It hardly seems fair, but I guess now, on the list of things you must not do after your first trimester of pregnancy, we can add “being gazed at by Braco.” Braco is a healer. A healer who gazes. At you. Not one on one, so much, but at special Gazing Events with lots of other people in attendance. People show up from miles around to attend Braco’s gazing sessions and a whole lot of them report feeling better about things.
Braco himself does not claim to be a healer, and says at best he is a conduit for healing energy that comes from somewhere else, most likely the sun. Remarkably, attendees at a gazing Braco performed from the top of the Sun pyramid in Mexico reported seeing a circle of white surrounding the sun afterwards, which might have been a refraction of the sun’s light off the tiny ice crystals in high, thin cirrus clouds but might also have totally been a personal how-do-you-do from one star to another; there’s simply no way of knowing.
Braco (pronounced Braht-zo) was born Josip Grbavac in a vowel-poor region of Croatia, and was aware of his power to channel the Unknown Infinity early on, although he went ahead and got a degree in Economics just in case. He met and was mentored by an older healer, Ivica Provic (pronounced Shlotz-kaputz), who had also shown signs of being special early in life, when, as he reported, a little piece of the sun entered his left leg and traveled through his body to his groins. This had troubled him for years until he had a vision of a boy with a big injection who came to inject him. After that he met the young man he renamed Braco, and they really hit it off. Ivica was an economist too, if you can imagine that! He had had more than one near-death experience before having the all-the-way one, to which poor Braco had the misfortune of being the sole witness. Ivica, who never wore less than a kilogram of gold, uncharacteristically removed all his jewelry and his wallet and was then swept away by a rogue wave. Unfortunately for him, his pal Braco did not discover his own healing powers until a day or two later.
At first he trained his Giving Gaze on individuals but too many people clamored for a gazing, and now he gazes only at big groups. He charges eight dollars for a ten-minute session, or four dollars an eyeball if you buy both, which is a pretty good deal, considering a plumber won’t show up for less than a hundred bucks. He attracts very large crowds because a lot of people have something wrong with them. In addition to barring women past their first trimesters (when hormones make them skeptical and grouchy), he does not allow people under the age of 18 to attend, due to the intensity of the energy, and also they might fidget and make fart noises. He does allow live streaming of his gaze for free. (In fact, he’s live-streaming today through the 18th.)

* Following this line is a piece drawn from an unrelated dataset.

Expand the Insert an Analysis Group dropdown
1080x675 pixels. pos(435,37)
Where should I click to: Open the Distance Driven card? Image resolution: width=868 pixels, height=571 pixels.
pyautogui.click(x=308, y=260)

Also, and only at the sessions, his trademark jewelry is available for purchase, such as his double-sided thirteen-point gold-and-diamond sun pendants at $470 a pop.
|All the healing gaze you need.|
All he does is gaze, and as a writer, I find this his greatest power. There are approximately eight thousand ways in English to describe a look, from glimpsing or glancing to peering and staring, and eyes can drill, and cut to the side, and flash, and drop, and be cast down or askance, and be daggers or gimlets, or what have you, and in spite of the sheer poundage of eye-related pages in the thesaurus, by the time you’re a quarter of the way through your novel you have completely run out of them. Try to sneak one in you’ve already used in chapter one and your readers will hate you for it. They will roll their eyes. They can do that more than once, but you can’t. Maybe it’s easier in Croatian.
Because Braco has lots of books for sale. Also DVDs. Just with the gaze. The audio versions didn’t get any traction.
Hat tip to Pat Lichen for introducing me to Braco, whom she discovered the standard way, by finding his card while rummaging though an old box in church.